*Task instructions*. Arrange the lines of every entry as a JSON list of strings, one string per line, and leave out any blank lines.
--- Recorded data ---
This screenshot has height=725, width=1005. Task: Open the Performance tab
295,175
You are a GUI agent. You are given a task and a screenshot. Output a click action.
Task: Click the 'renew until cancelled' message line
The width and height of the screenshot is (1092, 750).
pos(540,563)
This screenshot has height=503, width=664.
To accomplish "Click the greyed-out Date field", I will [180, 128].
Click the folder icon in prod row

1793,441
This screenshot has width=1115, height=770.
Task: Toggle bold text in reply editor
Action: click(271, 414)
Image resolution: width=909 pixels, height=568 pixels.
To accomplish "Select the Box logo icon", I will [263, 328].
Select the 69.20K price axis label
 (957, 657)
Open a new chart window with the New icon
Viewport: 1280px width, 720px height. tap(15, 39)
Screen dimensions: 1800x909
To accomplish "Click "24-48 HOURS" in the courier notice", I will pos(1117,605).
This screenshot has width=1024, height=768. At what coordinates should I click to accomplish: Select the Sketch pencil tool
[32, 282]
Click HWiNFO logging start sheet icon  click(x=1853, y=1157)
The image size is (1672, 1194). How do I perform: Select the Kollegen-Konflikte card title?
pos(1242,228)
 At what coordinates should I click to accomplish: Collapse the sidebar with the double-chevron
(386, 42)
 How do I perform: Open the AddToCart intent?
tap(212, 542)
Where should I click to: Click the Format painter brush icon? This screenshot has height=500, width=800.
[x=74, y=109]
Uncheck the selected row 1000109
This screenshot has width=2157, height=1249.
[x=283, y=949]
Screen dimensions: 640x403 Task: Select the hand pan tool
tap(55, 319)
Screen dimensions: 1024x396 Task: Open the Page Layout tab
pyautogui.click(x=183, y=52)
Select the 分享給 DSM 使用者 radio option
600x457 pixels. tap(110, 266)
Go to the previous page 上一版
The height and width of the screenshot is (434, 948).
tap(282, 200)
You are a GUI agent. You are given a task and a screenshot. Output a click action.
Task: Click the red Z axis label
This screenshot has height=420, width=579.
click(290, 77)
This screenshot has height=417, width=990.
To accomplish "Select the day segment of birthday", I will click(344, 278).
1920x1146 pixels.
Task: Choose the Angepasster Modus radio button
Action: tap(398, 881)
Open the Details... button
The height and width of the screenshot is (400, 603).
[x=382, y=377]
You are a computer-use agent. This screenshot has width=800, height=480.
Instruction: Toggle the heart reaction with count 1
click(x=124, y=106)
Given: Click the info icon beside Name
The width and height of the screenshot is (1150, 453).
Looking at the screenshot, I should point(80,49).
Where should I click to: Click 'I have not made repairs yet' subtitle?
---
*Expected output*.
[
  "This screenshot has height=725, width=1005. Task: Open the Performance tab",
  "295,175",
  "You are a GUI agent. You are given a task and a screenshot. Output a click action.",
  "Task: Click the 'renew until cancelled' message line",
  "The width and height of the screenshot is (1092, 750).",
  "pos(540,563)",
  "This screenshot has height=503, width=664.",
  "To accomplish \"Click the greyed-out Date field\", I will [180, 128].",
  "Click the folder icon in prod row",
  "1793,441",
  "This screenshot has width=1115, height=770.",
  "Task: Toggle bold text in reply editor",
  "Action: click(271, 414)",
  "Image resolution: width=909 pixels, height=568 pixels.",
  "To accomplish \"Select the Box logo icon\", I will [263, 328].",
  "Select the 69.20K price axis label",
  " (957, 657)",
  "Open a new chart window with the New icon",
  "Viewport: 1280px width, 720px height. tap(15, 39)",
  "Screen dimensions: 1800x909",
  "To accomplish \"Click \"24-48 HOURS\" in the courier notice\", I will pos(1117,605).",
  "This screenshot has width=1024, height=768. At what coordinates should I click to accomplish: Select the Sketch pencil tool",
  "[32, 282]",
  "Click HWiNFO logging start sheet icon  click(x=1853, y=1157)",
  "The image size is (1672, 1194). How do I perform: Select the Kollegen-Konflikte card title?",
  "pos(1242,228)",
  " At what coordinates should I click to accomplish: Collapse the sidebar with the double-chevron",
  "(386, 42)",
  " How do I perform: Open the AddToCart intent?",
  "tap(212, 542)",
  "Where should I click to: Click the Format painter brush icon? This screenshot has height=500, width=800.",
  "[x=74, y=109]",
  "Uncheck the selected row 1000109",
  "This screenshot has width=2157, height=1249.",
  "[x=283, y=949]",
  "Screen dimensions: 640x403 Task: Select the hand pan tool",
  "tap(55, 319)",
  "Screen dimensions: 1024x396 Task: Open the Page Layout tab",
  "pyautogui.click(x=183, y=52)",
  "Select the 分享給 DSM 使用者 radio option",
  "600x457 pixels. tap(110, 266)",
  "Go to the previous page 上一版",
  "The height and width of the screenshot is (434, 948).",
  "tap(282, 200)",
  "You are a GUI agent. You are given a task and a screenshot. Output a click action.",
  "Task: Click the red Z axis label",
  "This screenshot has height=420, width=579.",
  "click(290, 77)",
  "This screenshot has height=417, width=990.",
  "To accomplish \"Select the day segment of birthday\", I will click(344, 278).",
  "1920x1146 pixels.",
  "Task: Choose the Angepasster Modus radio button",
  "Action: tap(398, 881)",
  "Open the Details... button",
  "The height and width of the screenshot is (400, 603).",
  "[x=382, y=377]",
  "You are a computer-use agent. This screenshot has width=800, height=480.",
  "Instruction: Toggle the heart reaction with count 1",
  "click(x=124, y=106)",
  "Given: Click the info icon beside Name",
  "The width and height of the screenshot is (1150, 453).",
  "Looking at the screenshot, I should point(80,49).",
  "Where should I click to: Click 'I have not made repairs yet' subtitle?"
]